Hi Philipp,

It's great to hear you are interested in Flink ML!

Based on your description, your prototype seems like an interesting approach for combining online+offline learning. If you're interested, we might find a way to integrate your work, or at least your ideas, into Flink ML if we decide on a direction that fits your approach. I think your work could be relevant for almost all the directions listed there (if I understand correctly you'd even like to serve predictions on unlabeled data).

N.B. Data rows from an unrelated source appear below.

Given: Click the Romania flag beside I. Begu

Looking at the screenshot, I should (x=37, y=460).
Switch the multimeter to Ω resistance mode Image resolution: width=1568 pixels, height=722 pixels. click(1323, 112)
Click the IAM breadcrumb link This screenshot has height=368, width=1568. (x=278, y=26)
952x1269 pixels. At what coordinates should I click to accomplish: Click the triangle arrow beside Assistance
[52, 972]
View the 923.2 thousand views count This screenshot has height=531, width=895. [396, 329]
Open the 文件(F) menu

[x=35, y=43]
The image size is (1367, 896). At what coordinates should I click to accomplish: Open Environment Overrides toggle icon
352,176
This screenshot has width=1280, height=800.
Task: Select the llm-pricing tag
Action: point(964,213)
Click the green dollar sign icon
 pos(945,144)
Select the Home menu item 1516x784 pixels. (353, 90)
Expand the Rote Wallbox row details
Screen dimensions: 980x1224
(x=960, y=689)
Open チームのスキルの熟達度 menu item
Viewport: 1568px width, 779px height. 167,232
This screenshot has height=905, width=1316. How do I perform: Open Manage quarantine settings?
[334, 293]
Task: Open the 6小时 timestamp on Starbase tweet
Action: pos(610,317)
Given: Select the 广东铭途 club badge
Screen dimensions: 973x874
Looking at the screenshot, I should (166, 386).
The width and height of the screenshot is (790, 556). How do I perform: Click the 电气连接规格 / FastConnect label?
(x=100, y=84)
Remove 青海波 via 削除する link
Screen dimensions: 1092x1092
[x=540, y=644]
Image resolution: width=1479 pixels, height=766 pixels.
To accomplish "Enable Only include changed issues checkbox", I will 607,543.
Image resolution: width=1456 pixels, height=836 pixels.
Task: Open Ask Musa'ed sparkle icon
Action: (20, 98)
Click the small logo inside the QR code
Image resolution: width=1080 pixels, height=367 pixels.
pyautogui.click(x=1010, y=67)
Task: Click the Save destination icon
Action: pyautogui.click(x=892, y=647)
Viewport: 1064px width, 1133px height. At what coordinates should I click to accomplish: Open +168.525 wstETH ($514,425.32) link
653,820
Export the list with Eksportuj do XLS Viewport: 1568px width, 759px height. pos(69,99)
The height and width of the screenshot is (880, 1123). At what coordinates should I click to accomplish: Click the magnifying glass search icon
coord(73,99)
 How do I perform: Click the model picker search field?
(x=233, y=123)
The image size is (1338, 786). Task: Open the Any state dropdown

Feel free to join the discussion in the docs you've mentioned :)

Cheers,
Gabor

On 2017-02-27 18:39, Philipp Zehnder wrote:

Hello all,

I’m new to this mailing list and I wanted to introduce myself. My name is 
Philipp Zehnder and I’m a Masters Student in Computer Science at the Karlsruhe 
Institute of Technology in Germany currently writing on my master’s thesis with 
the main goal to integrate reusable machine learning components into a stream 
processing network. One part of my thesis is to create an API for distributed 
online machine learning.

I saw that there are some recent discussions how to continue the development of 
Flink ML [1] and I want to share some of my experiences and maybe get some 
feedback from the community for my ideas.

As I am new to open source projects I hope this is the right place for this.

In the beginning, I had a look at different already existing frameworks like 
Apache SAMOA for example, which is great and has a lot of useful resources. 
However, as Flink is currently focusing on streaming, from my point of view it 
makes sense to also have a streaming machine learning API as part of the Flink 
ecosystem.

I’m currently working on building a prototype for a distributed streaming 
machine learning library based on Flink that can be used for online and 
“classical” offline learning.

The machine learning algorithm takes labeled and non-labeled data. On a labeled 
data point first a prediction is performed and then this label is used to train 
the model. On a non-labeled data point just a prediction is performed. The main 
difference between the online and offline algorithms is that in the offline 
case the labeled data must be handed to the model before the unlabeled data. In 
the online case, it is still possible to process labeled data at a later point 
to update the model. The advantage of this approach is that batch algorithms 
can be applied on streaming data as well as online algorithms can be supported.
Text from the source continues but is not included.